Clinicopathological outcomes of clinical T1a renal cell carcinoma by tumor size

Jpn J Clin Oncol. 2011 May;41(5):637-41. doi: 10.1093/jjco/hyr007. Epub 2011 Feb 4.

Abstract

Objective: We performed a retrospective review of clinical T1a renal cell carcinoma patients treated in our institution. The clinicopathological findings and patients' prognoses were analyzed according to tumor size, and risk factors for tumor recurrence were elucidated.

Methods: A total of 140 cases of sporadic renal cell carcinoma with a diameter of 4 cm or less on computed tomography findings for preoperative evaluation were treated as clinical T1a. Patients underwent radical nephrectomy or nephron-sparing surgery, and were evaluated postoperatively every 3-6 months to screen for metastatic disease. Patients' medical records were reviewed retrospectively and the status of each patient was assessed.
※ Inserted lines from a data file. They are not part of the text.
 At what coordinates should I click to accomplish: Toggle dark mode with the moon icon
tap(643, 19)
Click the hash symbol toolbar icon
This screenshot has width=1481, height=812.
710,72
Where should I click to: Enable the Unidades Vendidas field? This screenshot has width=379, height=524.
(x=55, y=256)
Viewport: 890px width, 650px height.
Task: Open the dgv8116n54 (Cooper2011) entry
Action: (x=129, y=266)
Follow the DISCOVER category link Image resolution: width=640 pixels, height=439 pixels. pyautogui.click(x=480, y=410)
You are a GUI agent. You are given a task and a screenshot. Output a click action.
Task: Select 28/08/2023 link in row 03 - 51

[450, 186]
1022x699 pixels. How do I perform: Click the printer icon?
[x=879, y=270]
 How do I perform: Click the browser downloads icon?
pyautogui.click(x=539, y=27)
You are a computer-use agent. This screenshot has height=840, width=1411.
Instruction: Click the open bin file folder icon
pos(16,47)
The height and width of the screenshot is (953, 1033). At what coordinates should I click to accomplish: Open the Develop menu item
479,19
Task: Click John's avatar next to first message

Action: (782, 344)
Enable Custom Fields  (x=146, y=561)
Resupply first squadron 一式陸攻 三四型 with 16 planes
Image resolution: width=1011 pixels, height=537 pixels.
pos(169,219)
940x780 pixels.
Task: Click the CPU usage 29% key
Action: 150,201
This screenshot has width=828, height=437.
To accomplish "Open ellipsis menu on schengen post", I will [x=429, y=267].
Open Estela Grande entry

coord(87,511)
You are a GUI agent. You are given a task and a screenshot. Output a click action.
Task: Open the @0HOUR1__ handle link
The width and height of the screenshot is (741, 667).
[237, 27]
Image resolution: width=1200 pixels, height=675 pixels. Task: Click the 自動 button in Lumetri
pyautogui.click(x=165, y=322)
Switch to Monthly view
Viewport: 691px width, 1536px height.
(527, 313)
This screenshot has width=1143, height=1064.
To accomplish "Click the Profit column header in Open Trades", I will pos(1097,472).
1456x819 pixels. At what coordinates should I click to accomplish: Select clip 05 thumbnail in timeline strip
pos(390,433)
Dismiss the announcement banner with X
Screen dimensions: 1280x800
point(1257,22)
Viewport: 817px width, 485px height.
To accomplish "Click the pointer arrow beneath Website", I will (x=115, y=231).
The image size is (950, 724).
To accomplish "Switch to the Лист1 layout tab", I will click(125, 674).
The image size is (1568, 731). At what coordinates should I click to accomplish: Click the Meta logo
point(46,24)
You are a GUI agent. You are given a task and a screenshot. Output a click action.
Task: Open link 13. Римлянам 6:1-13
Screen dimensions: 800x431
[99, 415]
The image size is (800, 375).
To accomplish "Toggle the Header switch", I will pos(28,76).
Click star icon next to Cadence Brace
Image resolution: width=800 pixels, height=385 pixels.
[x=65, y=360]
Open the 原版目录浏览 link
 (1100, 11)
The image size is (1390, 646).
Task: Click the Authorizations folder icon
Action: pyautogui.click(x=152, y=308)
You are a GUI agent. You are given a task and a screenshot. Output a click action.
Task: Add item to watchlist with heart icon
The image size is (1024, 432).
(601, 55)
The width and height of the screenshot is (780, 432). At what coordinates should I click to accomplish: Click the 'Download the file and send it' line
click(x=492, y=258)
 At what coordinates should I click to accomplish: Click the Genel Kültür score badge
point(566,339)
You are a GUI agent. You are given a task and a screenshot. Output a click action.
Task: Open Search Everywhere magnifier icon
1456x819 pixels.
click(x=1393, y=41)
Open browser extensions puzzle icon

Results: There were four cases of clinically metastatic disease at diagnosis. There were no correlations between tumor size and pathological stage, Fuhrman nuclear grade or histological type. The rate of cases with microvascular invasion on pathological findings increased according to tumor diameter. Disease recurrence occurred in six patients (5.7%) during a mean postoperative follow-up of 41.7 months. There was a significant difference in the recurrence-free rate between pT1a patients with a tumor diameter of 31 mm or more and other patient groups. In terms of microvascular invasion on histological findings, the probability of non-recurrence at 7 years was 0% for patients with and 92.9% for those without microvascular invasion.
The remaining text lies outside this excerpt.